MedianPlebeian said:
Okay, but what about the light that's moving in the other direction? If time is moving more slowly for me, doesn't that mean that the light moving in the opposite direction also has less time to move and ends up at a different point in space than for the "stationary" observer?
As Nugatory mentioned, you are now running into the third counterintuitive feature of relativity theory, that simultaneity is relative. Einstein's train thought experiment addresses this seemingly paradoxical aspect of relativity.The first counterintuitive feature is that the speed of light is the same to all observers. Suppose I'm sitting on the hood of a moving car, idly tossing rocks forward. You're watching this while standing still on the ground. If the car is going 30 mph and I'm throwing those rocks at 30 mph relative to me, you will see those rocks as moving at 60 mph because 30 mph + 30 mph = 60 mph. If I shine a flashlight instead of throwing rocks, you would expect those photons to be coming at you at c+30 mph. That's not how it works. This is what makes the constant speed of light so counterintuitive.

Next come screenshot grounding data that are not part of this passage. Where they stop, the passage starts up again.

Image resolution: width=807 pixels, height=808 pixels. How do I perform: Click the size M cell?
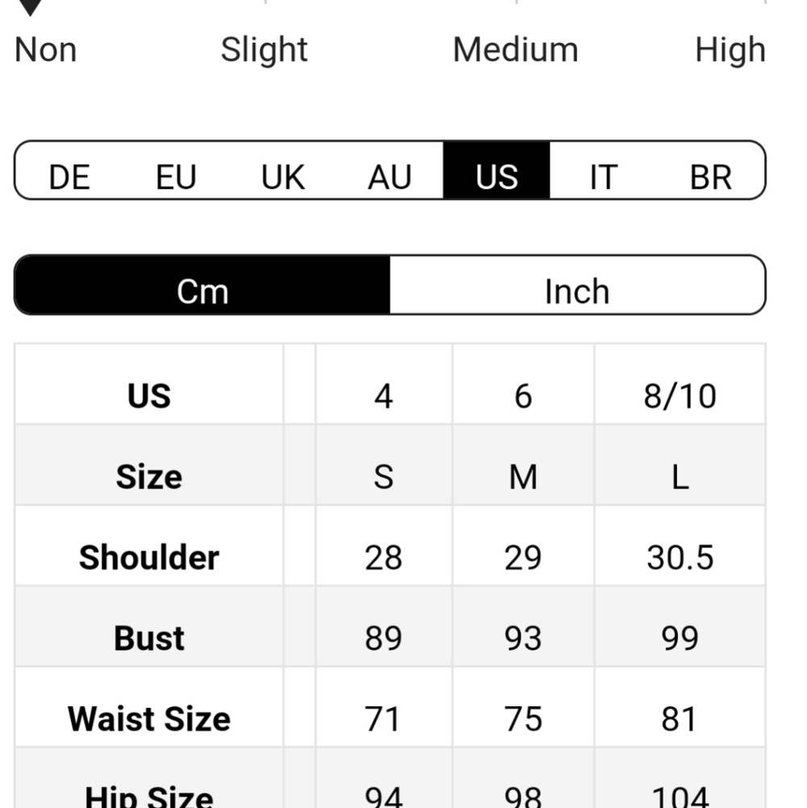(x=523, y=476)
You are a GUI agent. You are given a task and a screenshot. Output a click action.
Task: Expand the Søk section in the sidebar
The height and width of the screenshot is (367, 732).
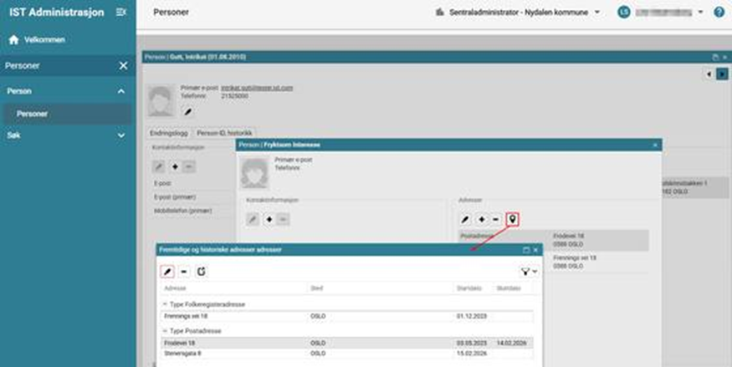click(120, 135)
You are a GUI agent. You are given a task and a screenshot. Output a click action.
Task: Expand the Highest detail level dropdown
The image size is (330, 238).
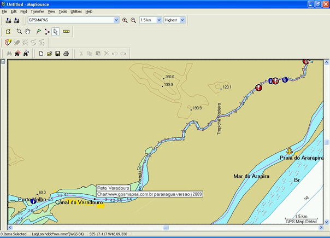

One consequence of relativity theory is that our naive velocity addition rules aren't right. This applies not only to beams of photons but to everything. Going back to the tossing pebbles situation, the velocity of those rocks is not quite 60 mph. It is however so close to 60 mph that the error is immeasurably small.
The second counterintuitive feature is that time and distance are relative. Again, this doesn't make a bit of sense from the perspective of our everyday world. It's the passage of time and the distance between objects that are the same to all observers in our everyday world. You have to surrender your grip on those everyday concepts to understand relativity theory.
As already mentioned, the third counterintuitive feature is relativity of simultaneity. The constancy of
c, the velocity addition rules, the Lorentz transformations that describe how space and time are related, and the simultaneity of relativity go hand in hand. The constancy of
c dictates that all of those other features must follow.
The two way (round trip) constancy of the speed of light is a physically observed fact. Some physicists from Einstein's time were working on how to explain this fundamental fact away. Einstein's brilliance was in taking this observed fact as being fundamental rather than explaining it away.